**Provided passage:**
##########

In 2024, renewable electricity generation in Wales reached 7.9 TWh, supplying 36% of total electricity generation and equivalent to 54% of its electricity consumption. The Welsh Government set a target of 70% of consumption by 2030 and 100% by 2035. The natural resource base for renewable energy is high by European standards, with the core sources being wind, wave, and tidal. Wales has a long history of renewable energy: in the 1880s, the first house in Wales with electric lighting powered from its own hydro-electric power station was Plas Tan y Bwlch, Gwynedd. In 1963, the Ffestiniog Power Station was constructed, providing a large scale generation of hydroelectricity, and in November 1973, the Centre for Alternative Technology was opened in Machynlleth.

=== Renewable energy targets ===

In 2017, the Welsh Government announced a target of meeting 70% of Wales’ electricity demand from Welsh renewable electricity sources by 2030. By 2018, Wales generated over 3,864 MW renewable energy from 68,728 projects. In 2021, the Welsh government said that more than half the country's energy needs were being met by renewable sources, 2 percent of which was from 363 hydropower projects.

=== Renewable energy projects ===

==== Swansea tidal lagoon ====
In 2015 a tidal lagoon for Swansea Bay was proposed, to generate electricity. However, in June 2018, the UK Government withdrew support for the plan as an independent study showed that it would not be viable.

##########

**Source data:**
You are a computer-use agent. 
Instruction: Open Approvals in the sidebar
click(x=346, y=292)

##########

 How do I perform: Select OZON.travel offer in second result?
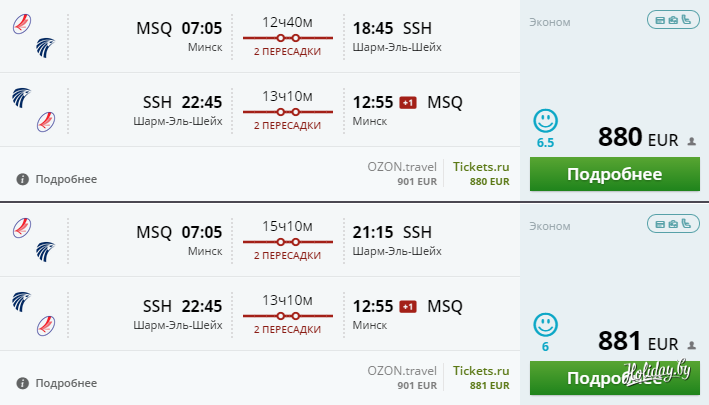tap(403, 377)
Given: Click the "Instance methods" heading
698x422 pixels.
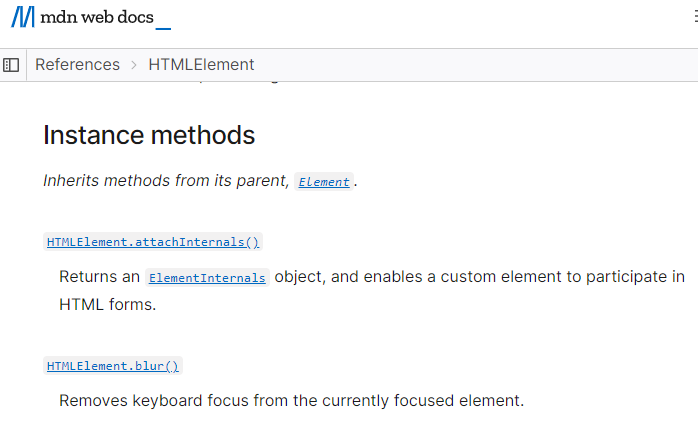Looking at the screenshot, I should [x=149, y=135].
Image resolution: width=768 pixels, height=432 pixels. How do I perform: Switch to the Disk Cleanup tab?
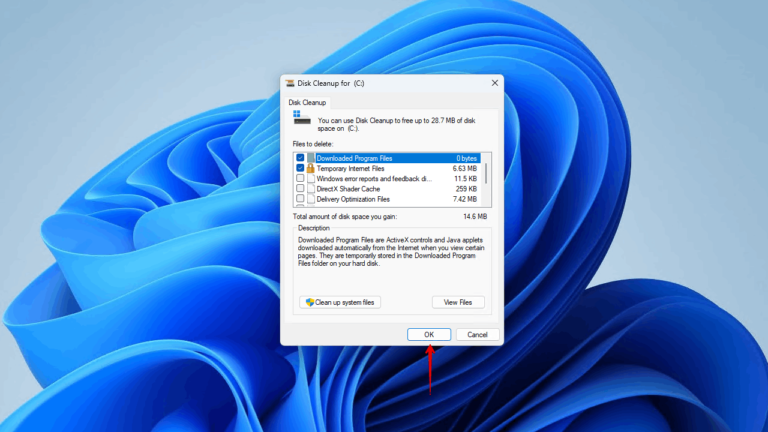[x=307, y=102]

##########

**What this exercise asks:**
a. Reproduce the Wales renewable energy text from "In 2024, renewable" to "opened in Machynlleth.".
b. In the Wales renewable energy text, which house was the first in Wales with electric lighting powered from its own hydro-electric power station?
c. Pick up the Wales renewable energy text after its last sentence and keep writing.
You won't need the lines.

**Per-task outputs:**
a.
In 2024, renewable electricity generation in Wales reached 7.9 TWh, supplying 36% of total electricity generation and equivalent to 54% of its electricity consumption. The Welsh Government set a target of 70% of consumption by 2030 and 100% by 2035. The natural resource base for renewable energy is high by European standards, with the core sources being wind, wave, and tidal. Wales has a long history of renewable energy: in the 1880s, the first house in Wales with electric lighting powered from its own hydro-electric power station was Plas Tan y Bwlch, Gwynedd. In 1963, the Ffestiniog Power Station was constructed, providing a large scale generation of hydroelectricity, and in November 1973, the Centre for Alternative Technology was opened in Machynlleth.

b. Plas Tan y Bwlch, Gwynedd.

c.
In January 2023, plans for a new Swansea tidal lagoon project called "Blue Eden" emerged, but this time fully funded by the private sector. It would include an electric battery manufacturing plant, a battery storage facility, a tidal lagoon in Swansea Bay with a floating solar farm, a data storage centre, a green hydrogen production facility, and an oceanic and climate change research centre. The project could start within 18 months.

==== Morlais tidal stream ====
The Morlais tidal stream project, on the west coast of Anglesey, could deliver up to 120 MW of renewable clean energy. £31 million was secured in 2022 for the first phase of construction from the EU's European Regional Development fund via the Welsh Government. The onshore grid connection works were constructed in 2023, and Mark Drakeford formally opened the onshore substation in October 2023.